Good Morning Groanies,


We are all critics! We love to criticize the things that we think are wrong and the people we think are wrong. But there are times when we are the ones that are wrong, right?

Over the weekend, Jack, Stacy, and I were heading home from a fun-filled morning of apple picking at a local orchard when we found ourselves at a stoplight waiting to turn right.

A few feet away from the stoplight was a sign that read, "No Turn On Red". I'm a firm believer in the rules of the road so I followed what the sign said. The huge truck behind us and the two whores riding in it didn't feel the same. We knew they were displease thanks to the excruciatingly long horn honks that lasted until the light had indeed changed to green.

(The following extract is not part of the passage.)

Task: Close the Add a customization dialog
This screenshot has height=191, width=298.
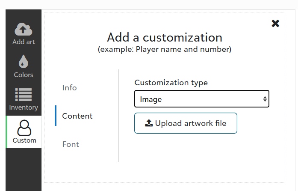Action: [x=275, y=24]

These classy ladies flipped us the bird as they sped away at top speed to the next red light and waited for their turn to make a left.

Apparently, we were all headed in the same direction so we waited behind these punks, but did it calmly. Then, as soon as the green arrow appeared I slammed on my honk like I was trying to win on Family Feud and laughed while doing so.

The ladies didn't appreciate my humorous tactics and again flipped us the bird - those redundant asses!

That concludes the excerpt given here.